The ideal scenario is to buy a home when both interest rates and home prices are low, but that isn't always possible. So, as you're considering the relationship between home prices and interest rates, keep in mind that prioritizing one over the other isn't necessarily a good idea.

Will mortgage rates lower in 2024? ›

“[D]uring the early part of the year, expect some bumpiness in rates as new economic data are released and as more buyers get back into the market.

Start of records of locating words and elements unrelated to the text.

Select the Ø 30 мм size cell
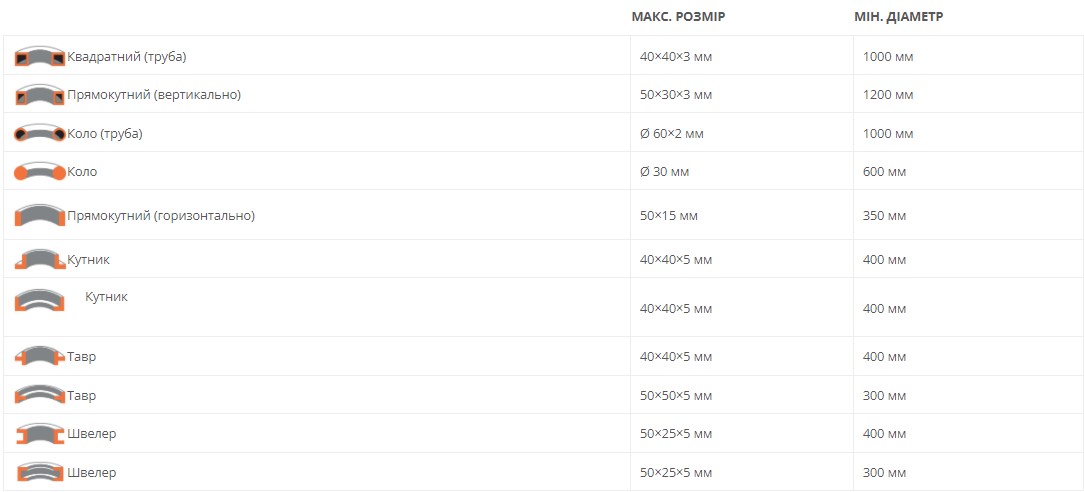Screen dimensions: 1084x492 coord(664,172)
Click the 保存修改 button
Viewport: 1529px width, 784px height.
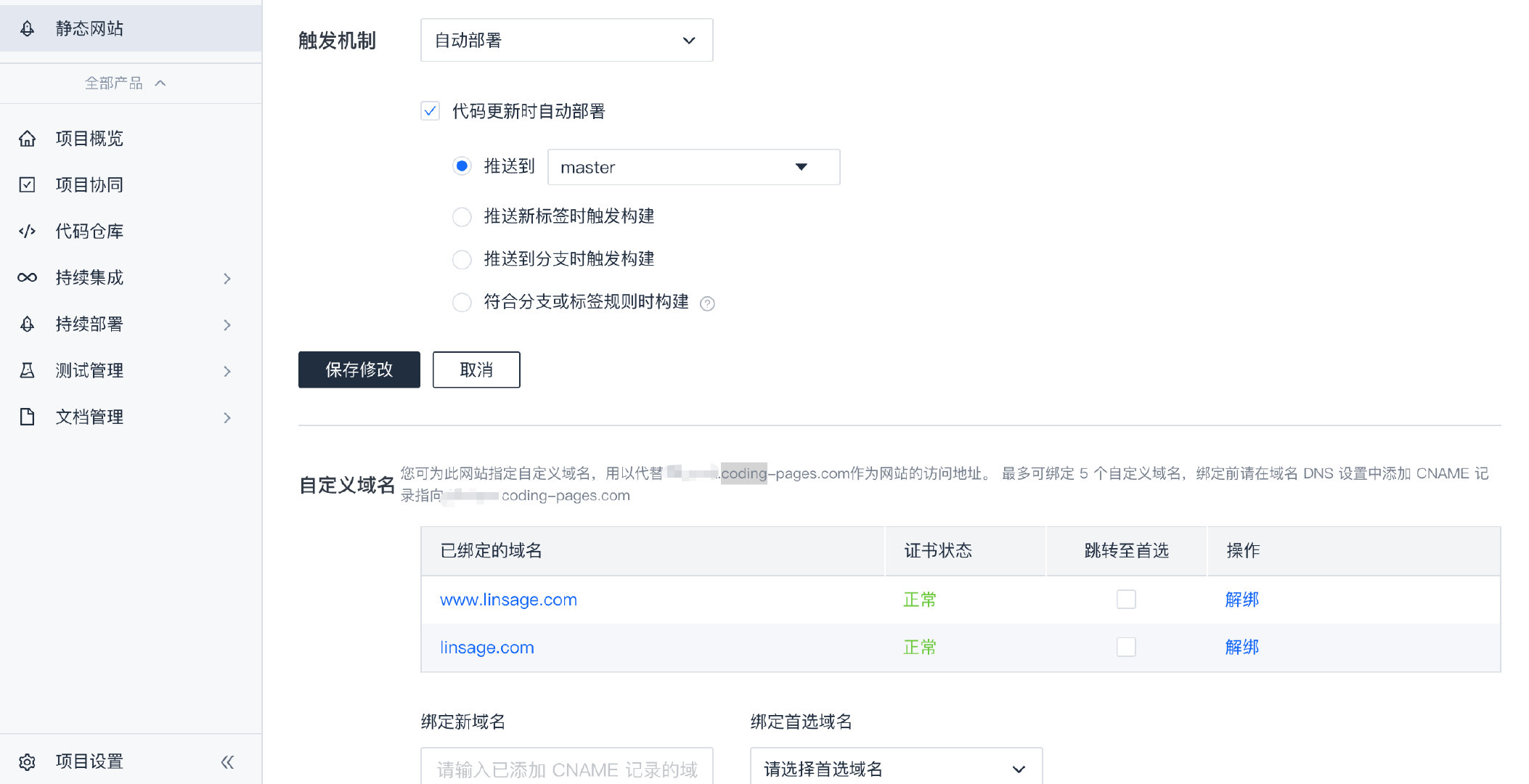click(x=359, y=369)
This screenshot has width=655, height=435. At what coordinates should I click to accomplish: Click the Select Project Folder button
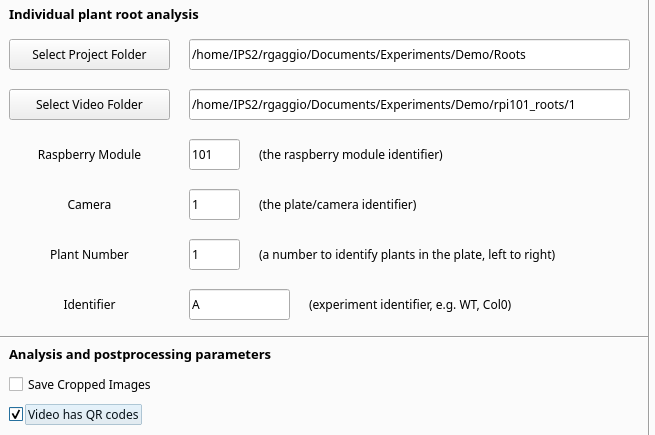pos(89,55)
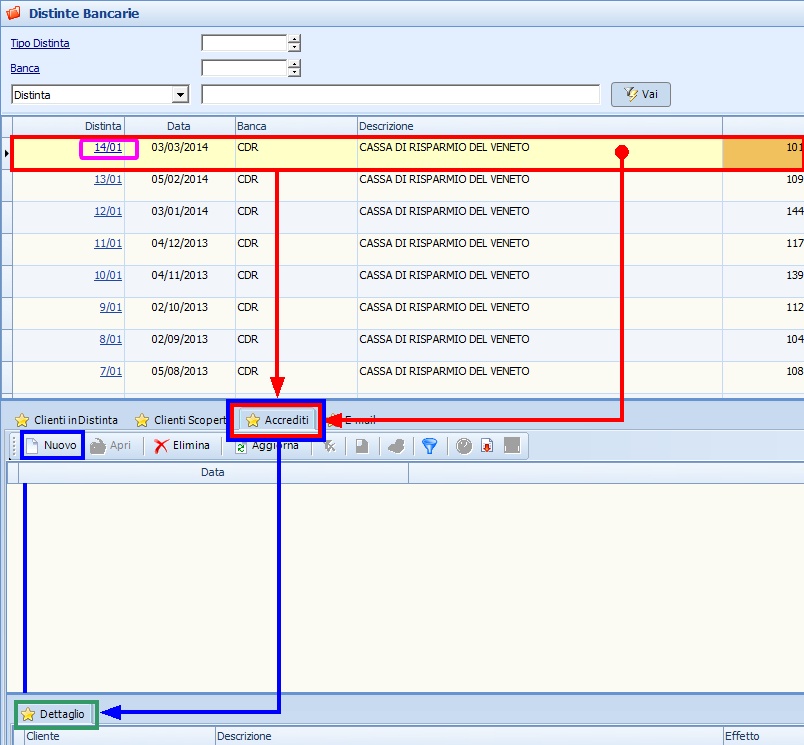Click the grey square icon at toolbar end

(x=512, y=446)
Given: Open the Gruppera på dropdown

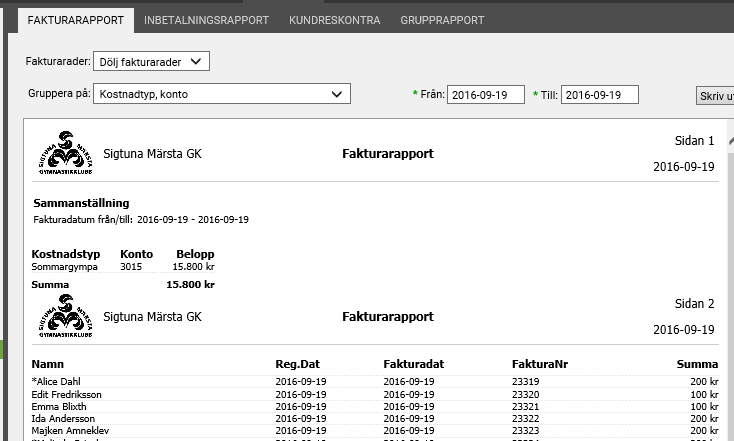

However, the overall outlook for mortgage rates in 2024 suggests more rate drops, with Bright MLS forecasts predicting rates to hit 6.2% by the fourth quarter.”

Will mortgage interest rates go down in 2024? ›

Will mortgage rates go down in 2024? In Fannie Mae's April rate forecast, the government-sponsored enterprise said it expects 30-year fixed rates to end 2024 at 6.4%. The Mortgage Bankers Association also predicts the rate will drop to 6.4% by the end of the year.

How low will mortgage rates go in 2025? ›

Now, Fannie Mae expects rates to be a half-percent higher (6.4%) by the end of this year, and remain above 6% for another two years, gradually declining to a flat 6% by fourth-quarter 2025. Freddie Mac's latest data shows the average rate for a 30-year fixed mortgage is currently around 6.74%.

Will interest rates drop in 2024? ›

Where are interest rates now? More rate cuts are likely in the cards in 2025. But, right now, many bond investors are now pricing in only one rate cut for 2024, likely no earlier than November, according to Ted Rossman, senior industry analyst for CreditCards.com and Bankrate.com.